When President Sanford asked Katie what drives her work—writing, speaking, hosting a daily radio show—her answer was simple: the world needs what the Church has to offer.
Not merely arguments or commentary, but a witness to the joy of the Gospel—a vision of life grounded in meaning, purpose, and ultimately the hope of heaven.
That conviction led them into a deeper discussion about a question that is becoming more urgent in our own moment: What is education for?
Today, many people understandably view higher education through a utilitarian lens. Parents and students ask whether a degree will lead quickly to a job, or whether the cost of college can be justified by its economic return.
Those concerns are real. But if education is reduced solely to career preparation, we risk overlooking something essential.
The purpose of education is not merely to prepare someone to do a job. It is to form the human person.
This is precisely what the liberal arts tradition aims to do.
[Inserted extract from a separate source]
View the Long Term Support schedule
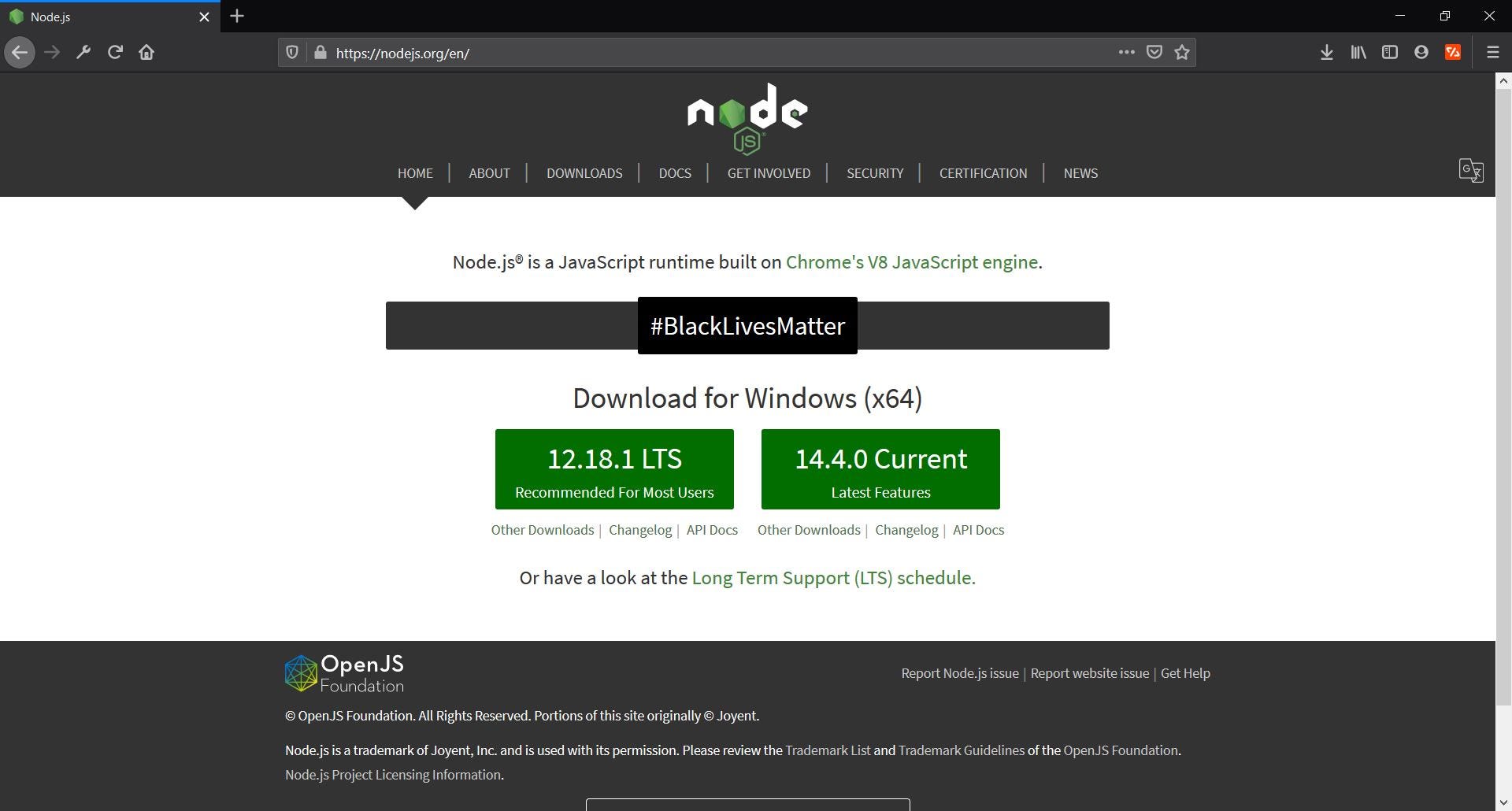This screenshot has height=811, width=1512. [x=832, y=577]
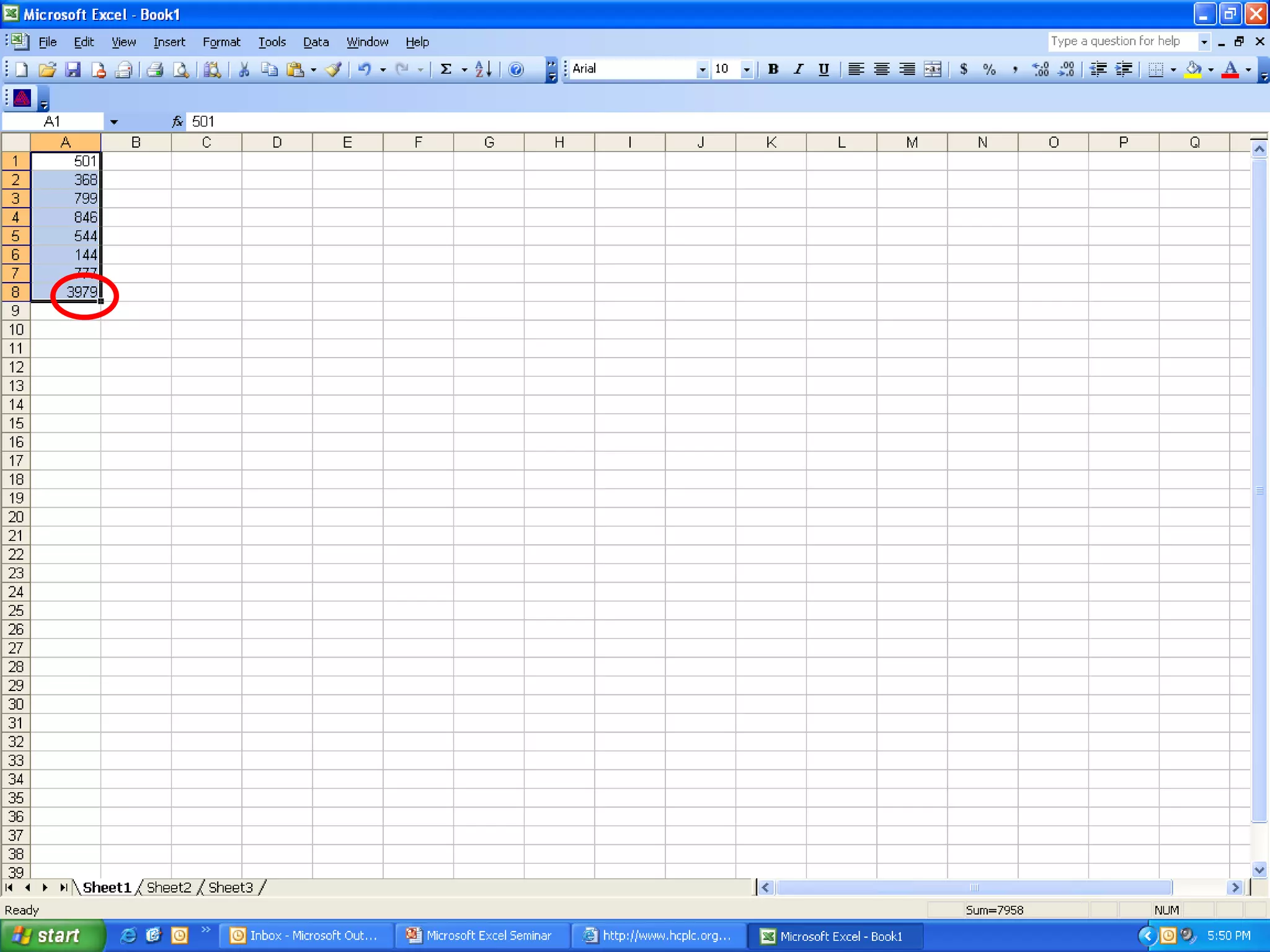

By immersing students in the great works of philosophy, theology, literature, and history, a liberal arts education cultivates habits of mind that remain valuable throughout a lifetime: intellectual curiosity, clarity of thought, moral imagination, and the courage to wrestle with difficult questions.
Katie described this beautifully when she reflected on her time at the University of Dallas. Students arrive expecting to read great books and engage in serious intellectual conversation. But what they often discover is something deeper: a community where they learn how to think, speak, and pursue truth alongside others.
In that sense, a university like ours serves as an incubator for becoming a good human being.
That formation matters now more than ever.
We live in a moment when artificial intelligence can summarize books in seconds, generate answers instantly, and appear to provide knowledge without the labor of understanding. But genuine learning requires something different. It requires time, attention, and the willingness to wrestle with ideas.
As Katie observed, there is a profound difference between asking a machine for quick questions about a book and spending ten hours reading it yourself and reflecting on its arguments. The latter forms the mind in ways no algorithm can replicate.
This is why the liberal arts remain not only relevant but essential in the age of AI.
A society that hopes to flourish in the coming decades will need people who can think clearly, argue without rancor, pursue truth with humility, and engage others with genuine curiosity.
In other words, we need people who are not afraid to ask the deepest questions about what it means to live a good life.
At the University of Dallas, we often say that we aim to graduate independent thinkers. That phrase does not mean people who reject tradition or believe they have nothing to learn from the past. Quite the opposite.
It means individuals who have been formed by the best of what human civilization has produced—and who are therefore equipped to contribute something new.
The world does not need fewer people grounded in the great tradition of human thought. It needs more of them.
And as Katie’s story illustrates, when students receive that formation, they carry it with them wherever they go: into media, medicine, business, education, the arts, politics, and the life of the Church.
In the Gospel, Christ calls His followers to be salt and light in the world—to preserve what is good and illuminate what is true.
A great education prepares people to do exactly that.